Indeed, at a time when folks are smiling and shaking hands and publicly saying all the right things, Judge Magnuson’s ruling speaks to a poisonous atmosphere that easily could culminate in all-out war.
“There is no doubt that it would have been preferable for the NFL to communicate with players specifically about the presence of bumetanide in StarCaps,” Judge Magnuson writes at page 18 of his opinion. “The NFL’s failure to do so is baffling, but it is not a breach of the NFL’s duties to its players. It is clear that this situation arose because the parties to these cases do not trust each other. The NFL does not trust the Union or the players. The players and the Union do not trust the NFL. No one believes that the opposing parties have any common interests. The situation is deplorable and leads to suspicion and the sort of no-holds-barred litigation tactics so clearly on view here.”

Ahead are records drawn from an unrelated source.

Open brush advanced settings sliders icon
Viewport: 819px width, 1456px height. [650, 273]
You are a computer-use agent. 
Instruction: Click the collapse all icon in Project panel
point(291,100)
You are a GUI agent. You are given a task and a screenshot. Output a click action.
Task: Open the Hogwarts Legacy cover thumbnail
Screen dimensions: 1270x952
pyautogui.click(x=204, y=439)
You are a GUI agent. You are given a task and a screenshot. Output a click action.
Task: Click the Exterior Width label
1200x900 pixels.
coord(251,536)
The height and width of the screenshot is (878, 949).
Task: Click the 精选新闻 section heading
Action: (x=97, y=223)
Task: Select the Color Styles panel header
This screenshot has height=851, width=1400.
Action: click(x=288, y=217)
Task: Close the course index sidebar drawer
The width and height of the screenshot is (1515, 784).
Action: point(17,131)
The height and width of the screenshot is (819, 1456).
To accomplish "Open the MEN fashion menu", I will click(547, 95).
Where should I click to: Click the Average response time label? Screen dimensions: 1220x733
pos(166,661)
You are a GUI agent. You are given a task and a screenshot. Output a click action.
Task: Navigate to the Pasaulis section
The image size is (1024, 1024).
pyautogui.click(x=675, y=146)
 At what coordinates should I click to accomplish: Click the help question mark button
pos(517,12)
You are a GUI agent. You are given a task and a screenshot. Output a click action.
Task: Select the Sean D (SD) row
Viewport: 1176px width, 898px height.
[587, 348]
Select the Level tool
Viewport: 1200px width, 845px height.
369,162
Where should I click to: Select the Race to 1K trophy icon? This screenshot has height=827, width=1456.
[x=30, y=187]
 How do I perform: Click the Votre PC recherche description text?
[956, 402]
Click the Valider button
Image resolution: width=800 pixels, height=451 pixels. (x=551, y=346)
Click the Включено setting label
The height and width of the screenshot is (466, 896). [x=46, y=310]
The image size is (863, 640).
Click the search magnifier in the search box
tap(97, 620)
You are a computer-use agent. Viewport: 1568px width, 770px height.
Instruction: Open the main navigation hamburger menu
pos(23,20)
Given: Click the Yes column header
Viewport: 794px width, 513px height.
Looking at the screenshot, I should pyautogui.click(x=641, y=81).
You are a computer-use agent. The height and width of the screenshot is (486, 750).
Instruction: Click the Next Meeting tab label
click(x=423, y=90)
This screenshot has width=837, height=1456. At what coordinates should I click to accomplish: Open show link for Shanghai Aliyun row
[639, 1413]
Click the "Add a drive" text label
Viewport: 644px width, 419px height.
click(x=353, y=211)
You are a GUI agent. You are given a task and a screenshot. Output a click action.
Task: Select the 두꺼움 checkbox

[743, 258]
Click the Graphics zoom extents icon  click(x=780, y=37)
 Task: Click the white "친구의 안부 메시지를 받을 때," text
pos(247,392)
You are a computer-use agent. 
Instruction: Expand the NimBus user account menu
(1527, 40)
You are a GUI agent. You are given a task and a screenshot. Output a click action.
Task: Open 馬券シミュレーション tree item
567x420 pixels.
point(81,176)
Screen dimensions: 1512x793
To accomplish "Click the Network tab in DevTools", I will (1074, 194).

Modern civil litigation routinely involves such uncivil tactics and attitudes. The fact that Judge Magnuson witnessed something sufficiently worse than what he normally experiences to compel him to include that observation within his ruling suggests that, in this case, the venom is real — and significant.
Though this single dispute does not mean that the league and the union are on a collision course for a lockout, it demonstrates that the two sides not only feel strongly about their position, but also hold unflattering views of their adversaries. Thus, one of the biggest challenges for Commisioner Roger Goodell and NFLPA Executive Director De Smith will be to find a way to control their hatchet men long enough to allow a true feeling of trust and partnership to emerge.
We think that Smith is capable of this based on the manner in which he apparently has brought together a previously fractured union. We think that Goodell is capable of this based on the manner in which he recently solved what had appeared to be a hopeless impasse with Comcast.
Moving forward, both men should take to heart the observations of Judge Magnuson, and both men should quickly move to silence the handful of persons in their respective camps who are putting the game we all love at risk, possibly because they’ve yet to find a way to control their own egos.